### Task material
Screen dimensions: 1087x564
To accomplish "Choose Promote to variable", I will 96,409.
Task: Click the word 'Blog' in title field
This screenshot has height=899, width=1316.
--
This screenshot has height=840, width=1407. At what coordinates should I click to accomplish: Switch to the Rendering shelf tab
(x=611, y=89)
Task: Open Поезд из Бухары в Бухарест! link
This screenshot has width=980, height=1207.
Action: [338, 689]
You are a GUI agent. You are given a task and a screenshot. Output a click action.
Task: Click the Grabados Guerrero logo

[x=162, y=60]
---
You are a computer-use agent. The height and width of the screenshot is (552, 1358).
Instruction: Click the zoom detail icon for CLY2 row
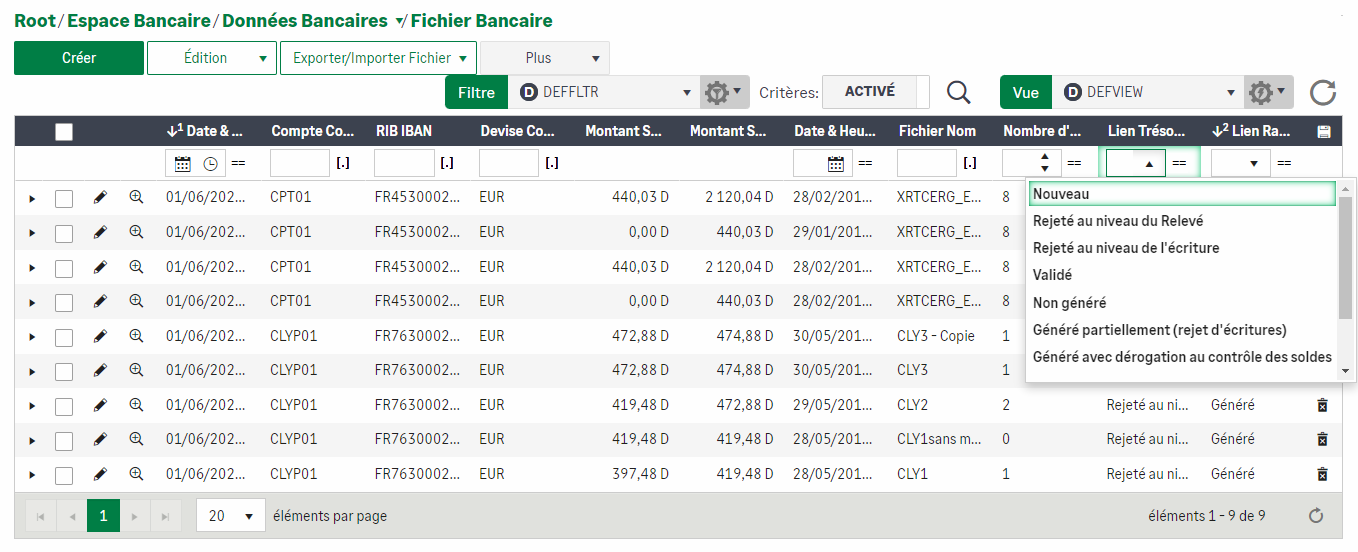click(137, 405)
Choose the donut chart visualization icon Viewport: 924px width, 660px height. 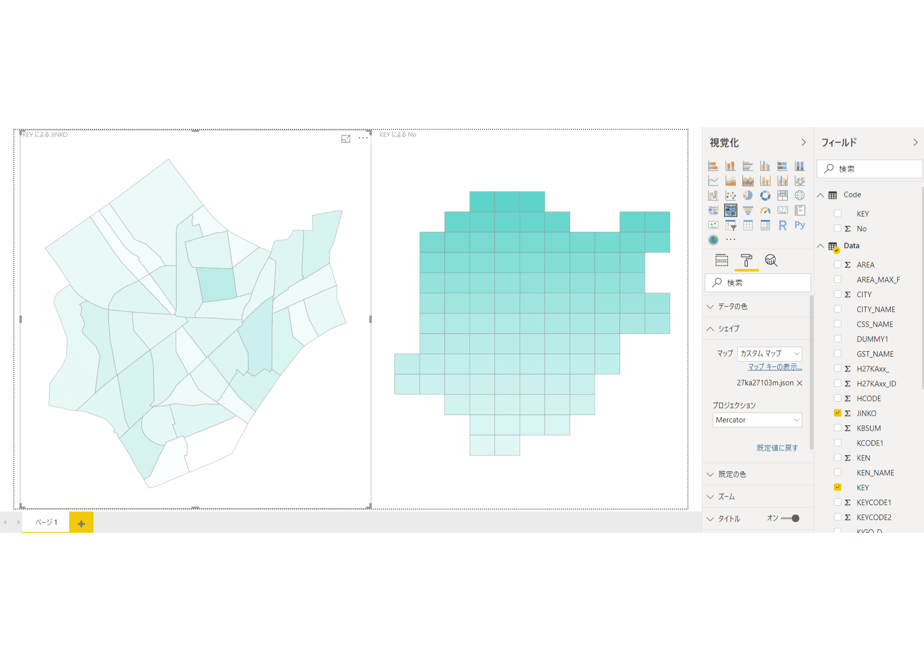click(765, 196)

### Exercise details
Beginning with the line above that contains "Screen dimensions: 1087x564", copy each line exactly up to and including the line that contains "This screenshot has height=899, width=1316.", and go no further.

### Output of the task
Screen dimensions: 1087x564
To accomplish "Choose Promote to variable", I will 96,409.
Task: Click the word 'Blog' in title field
This screenshot has height=899, width=1316.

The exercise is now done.